In vitro Pb and RGNB colonization
Because RGNB had the highest average Pb MIC (see results of confirmatory analysis), we conducted a subanalysis of only RGNB colonization by 95th percentile Pb level. Results were of similar effect size and direction to the main analysis of any ARB colonization but were not significant (eTable 6; http://links.lww.com/EE/A162).
Confirmatory analysis: Pb resistance
Pb MIC was significantly higher in isolates of RGNB from stool samples than MRSA and VRE (P < 0.001) (Figure 1A). Pb MIC was not tested in C. diff. isolates. Pb MIC level within the RGNB isolates was not associated with Pb exposure in the 95th percentile (data not shown). Of participants in the 95th percentile of Pb, over 50% are colonized by at least one ARB, with VRE and RGNB having the highest prevalence (26.5% percent each) (Figure 1B).
Discussion
This cross-sectional investigation adds to a growing, but very limited epidemiologic literature regarding environmental exposures and their impacts on antibiotic resistance within the human microbiome. Specifically, we found an association between high levels of Pb exposure and the presence of ARB in a general population based sample. We found individuals with the highest Pb exposure (geometric mean 0.80 µg/L for the 95th percentile) had significantly higher ARB colonization, and that the effects were strongest among urban residents. However, among this study population with average urinary Pb levels, ARB colonization was not statistically significantly associated with increasing log Pb when modeled as a continuous variable.
In vitro testing of Pb resistance in ARB positive isolates from stool showed that, on average, RGNB positive isolates have higher tolerance to the presence of Pb, but increasing Pb levels in humans was not associated with increased Pb tolerance in their colonizing RGNB. Findings are consistent with previous animal and experimental evidence that suggests a complex relationship between heavy metal exposure and the human microbiome, and in particular, antibiotic resistance.
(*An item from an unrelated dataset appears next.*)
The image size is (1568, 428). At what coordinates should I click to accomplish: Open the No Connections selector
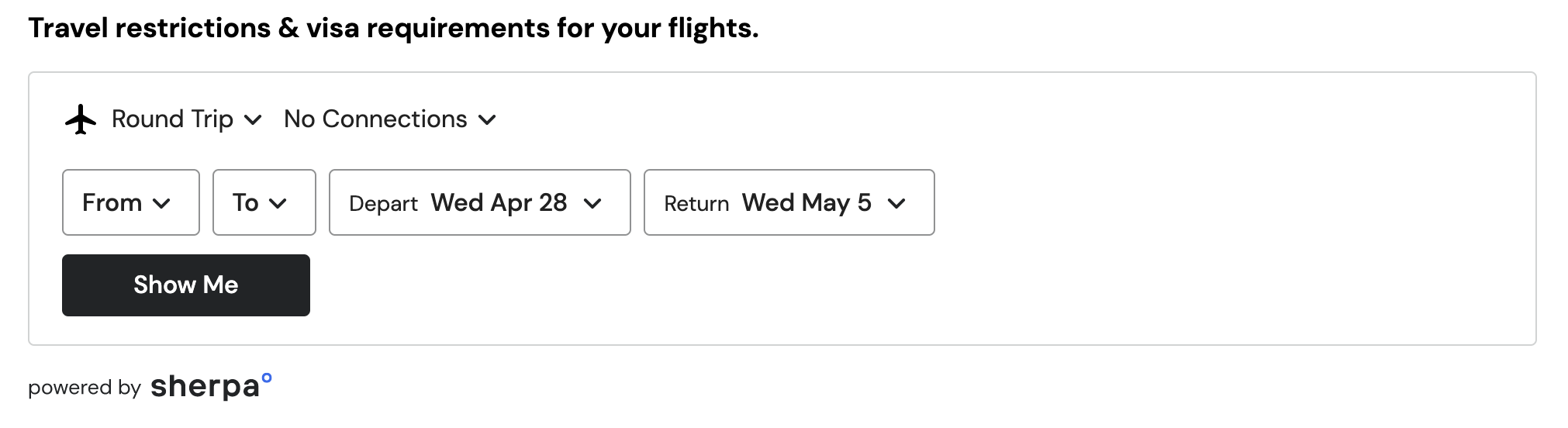390,119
Heavy metal exposures including Pb continue to be a significant public health threat globally, and a paucity of research examines the immunological impacts of lead exposure particularly as it relates to the global crisis of antibiotic microbial resistance. A recent analysis found the population attributable fraction of Pb with mortality in the US population was 18%, equivalent to approximately 412,000 annual deaths.42 Impacts on mortality were found in blood lead levels ranging from the 10th to the 90th percentile of lead exposures among NHANES,42 including levels of exposure found in this study population. Results from this investigation suggest reducing heavy metal exposures may play an important role in tackling AMR.
Study findings also reveal built environment, namely urbanicity, can shape AMR susceptibility. Geometric mean urinary Pb was higher in urban vs. nonurban residents, and stratified regression analysis indicating a stronger association between Pb and ARB for urban residents. These findings are consistent with environmental studies of ARB in urban settings. Urban aquatic environments in particular contain many selective pressures and potential reservoirs for the proliferation of antibiotic resistance genes.43–45 Urban wastewater contains higher amounts of hospital effluents and contamination from community antibiotic use.43 The wastewater treatment cycle and drinking water distribution infrastructure also provide opportunities for antibiotic resistance selection and proliferation through biofilms, and mixed contamination by ARB of human and animal origin, metals, parabens, and pharmaceuticals including antibiotics.43,44 It has been hypothesized that bacteria can move through different sectors of the urban water cycle and convey antibiotic resistance genes to the human microbiome.46 RGNB have been shown to be particularly problematic in moving antibiotic resistance from hospital wastewater into the urban wastewater treatment system47 and were shown to be the most Pb resistant in this study. When our epidemiologic findings are considered in the context of these environmental studies, they suggest continued investigation of ARB colonization, infection, and transmission pathways in urban environments.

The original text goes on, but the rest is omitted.